# [Required work]
According to the guest post, what item on the leaked Quorum of the 12 agenda concerned the General Young Women's Meeting?

# [Page excerpt]
::::

Guest Post: Sitting in the Dark
A woman I know was told years ago by her husband that she wasn’t to open her own doors because he wanted to open them for her as a sign of respect. Throughout the years of their marriage, he has opened her car doors before she enters and exits the vehicle. Once, I drove with this couple somewhere in a large, full SUV. We arrived at our destination and piled out of the car and were halfway across the parking lot when we realized the woman was missing. I ran back to the car and saw her still sitting inside. I opened the door and asked if she was coming, and she said, “My husband gets mad when I open the door myself. He wants to do it for me.” But her husband, distracted by so many other people in the party, had forgotten her. She sat in the hot car by herself, waiting for someone to do a task she was perfectly capable of performing.
Obviously this example is extreme and a bit silly, but it illustrates something I frequently witness at church: women are placed in positions where they have to go through a man for something they could easily do themselves. Sometimes there is good reason for this: any organization must have order and run large items up the chain of command. Schedules must be coordinated and budgets secured in order for things to run efficiently. However, women frequently must ask permission for the smallest of things. Sometimes this is required by her micromanaging priesthood leader, and sometimes it is the woman herself who feels pressured by culture or others to seek approval for minutiae that falls under her stewardship.
We cannot blame this only on a local phenomenon. Several months ago, some meeting notes of the Quorum of the 12 were leaked. One of their agenda items was to approve the opening song for the General Young Women’s Meeting which had been changed by the general young women’s Presidency. These capable women, entrusted with a large stewardship, were not even permitted to choose the hymns for their meeting without oversight and permission.
My stake has rules in place that prevent women from using church buildings without priesthood holders present. I am sure there are reasons for this; however, the logic is flawed (suggesting that an 80-year-old priesthood holder is needed to “protect” 25 adult female volleyball players with access to cell phones is absurd). My stake also has men at Girls’ Camp keeping 24-hour watch (no such policy exists for boys’ camps). Such policies treat women like they are children and in need of governance and supervision, not to mention inconvenience men.
A friend of mine is arranging a camping trip for LDS women in her area. It’s not an official church activity; it’s just friends and acquaintances camping and swimming and having a good time together. But on the bottom of the flyer it says, “Although not a church sponsored camp, two priesthood brethren will be on site for emergencies.” I assume this means that if someone gets hurt or sick, two men will be available to give a blessing. I have no problem with priesthood blessings or with men pitching in to help, but I was confused and, frankly, distressed that the capable and competent women organizers thought that, should an emergency occur, they wouldn’t be able to handle it on their own (let’s not forget that our foremothers gave prophet-sanctioned blessings, including anointings, for a hundred years). This notion that a blessing given by priesthood holders is more effective than a prayer using priesthood power given by women is as toxic as it is widespread. If such a thing were true, then women (or even a lone man, since he can’t bless himself) should conceivably never be further than yelling distance from a priesthood holder.

::::

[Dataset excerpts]
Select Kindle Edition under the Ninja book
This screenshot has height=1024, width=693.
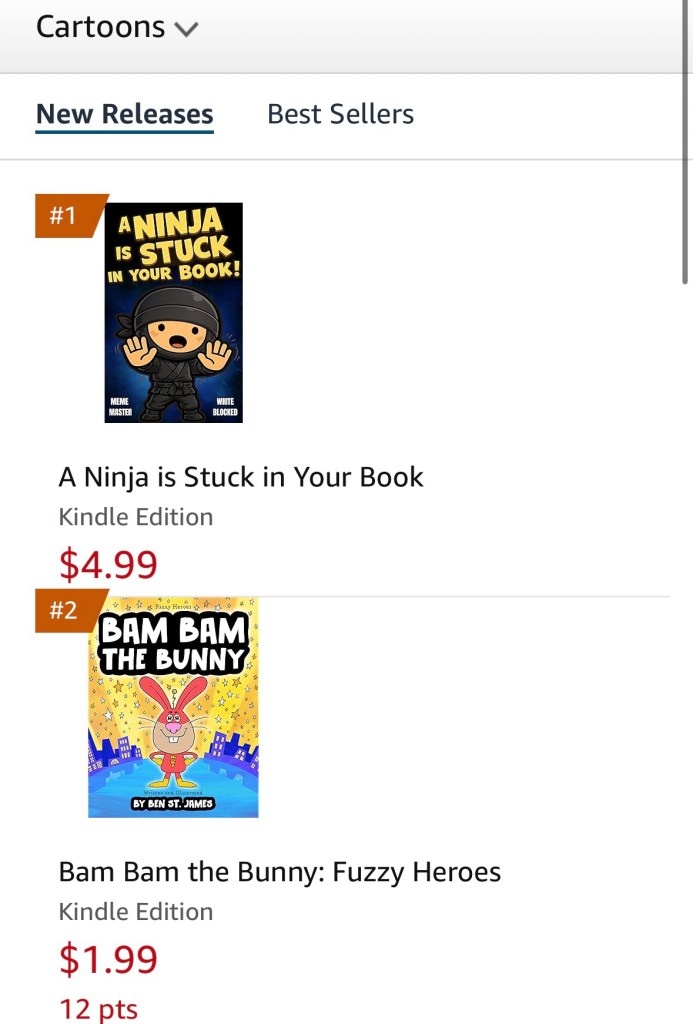(136, 517)
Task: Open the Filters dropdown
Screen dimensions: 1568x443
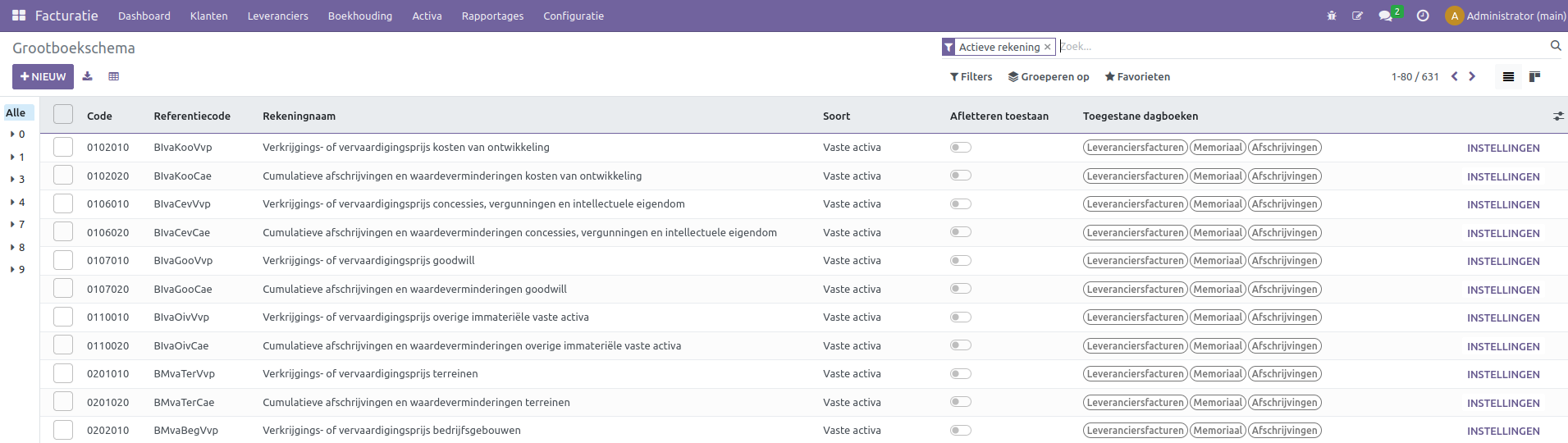Action: click(x=971, y=76)
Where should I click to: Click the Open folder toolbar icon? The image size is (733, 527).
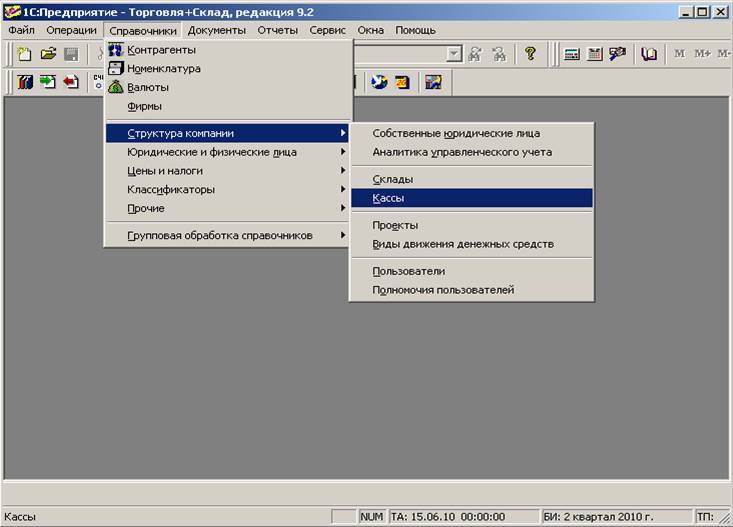48,54
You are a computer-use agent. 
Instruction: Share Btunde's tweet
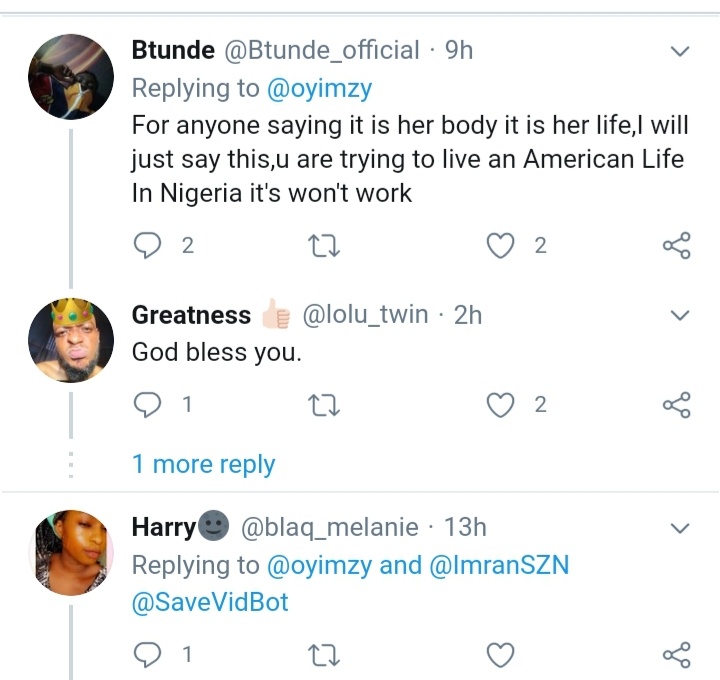coord(677,246)
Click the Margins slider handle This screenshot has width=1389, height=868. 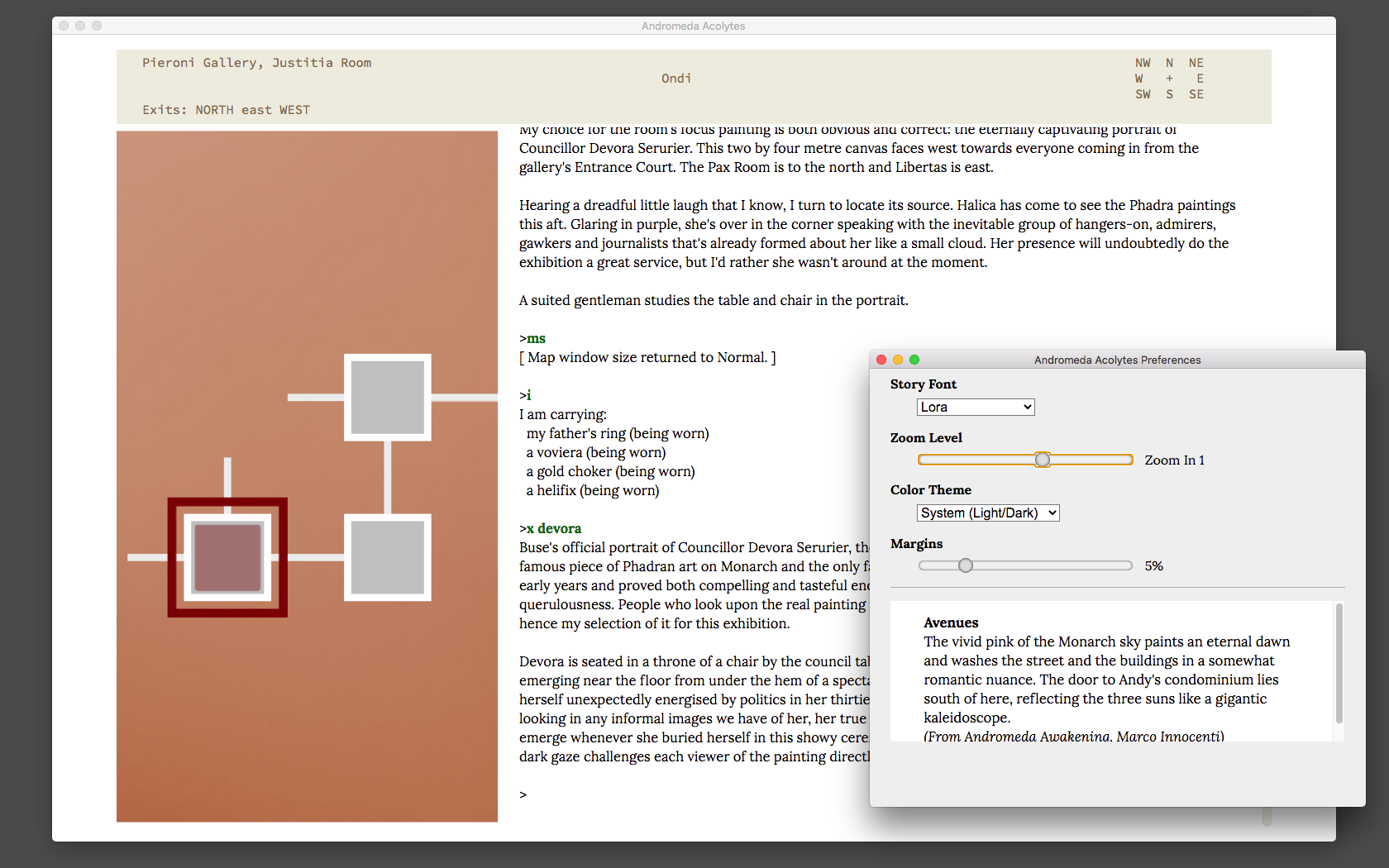[x=966, y=565]
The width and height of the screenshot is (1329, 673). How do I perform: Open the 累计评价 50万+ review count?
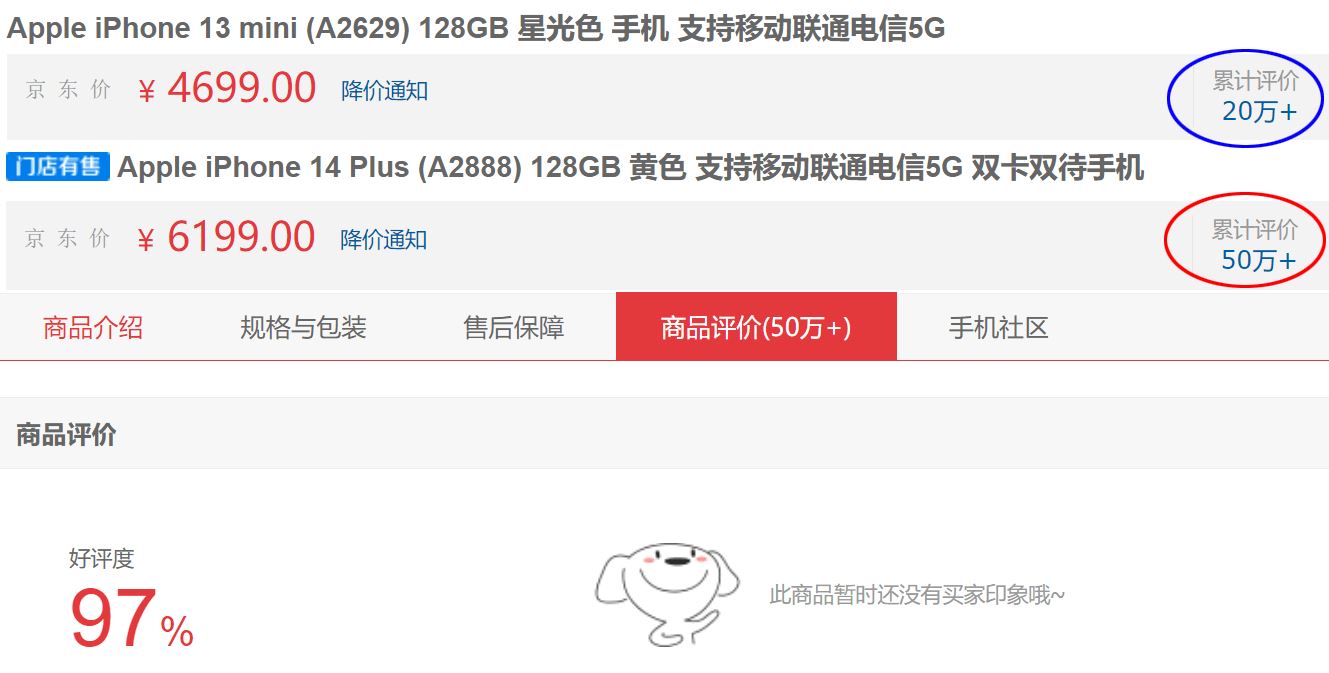click(1255, 245)

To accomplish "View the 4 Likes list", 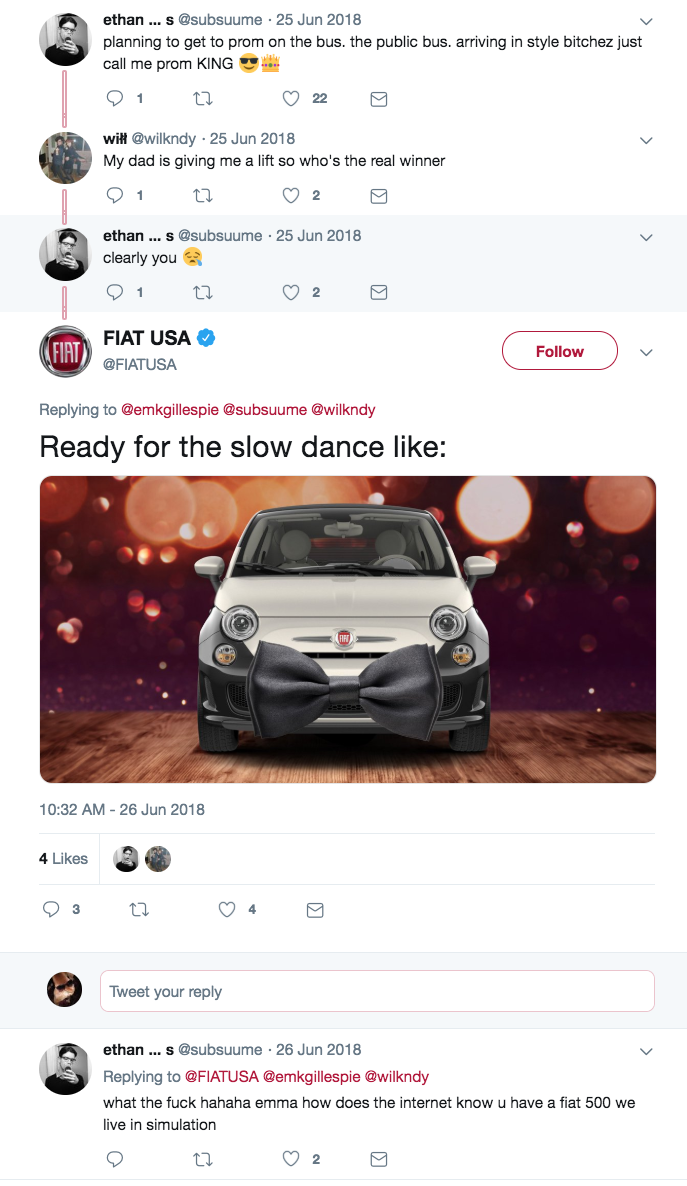I will point(63,859).
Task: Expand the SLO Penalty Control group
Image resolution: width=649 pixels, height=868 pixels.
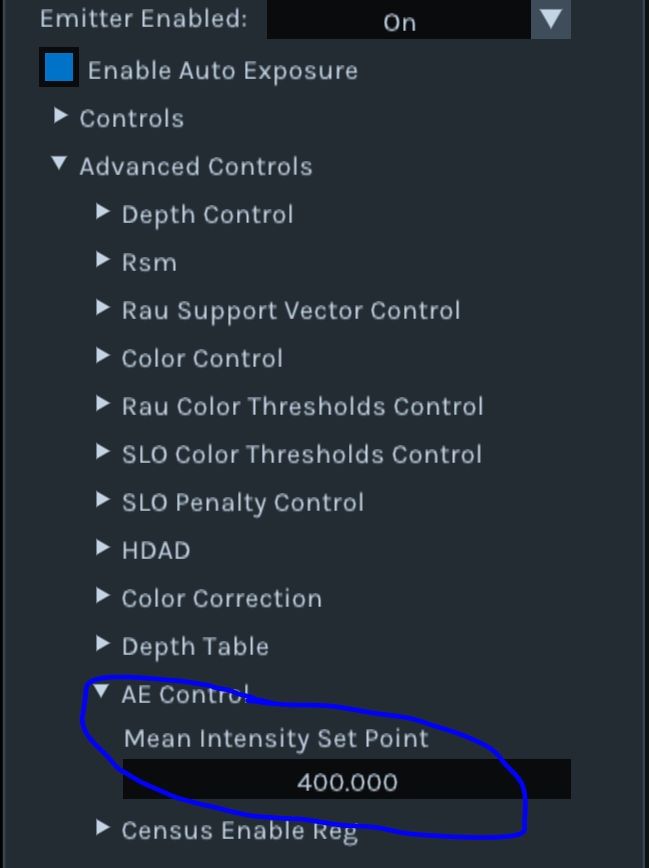Action: tap(102, 501)
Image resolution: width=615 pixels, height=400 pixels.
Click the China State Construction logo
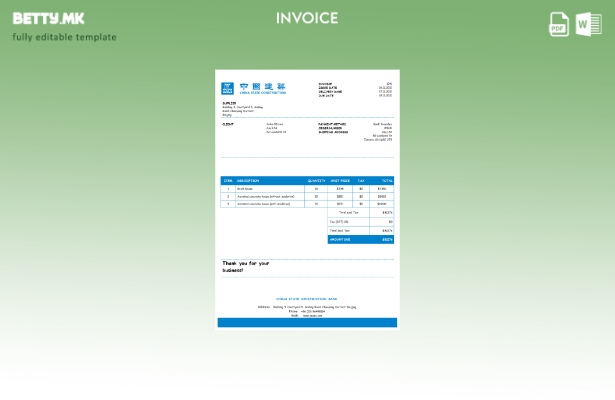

::::

# [Output for this task]
Approving the opening song for the meeting, which the general young women's Presidency had changed.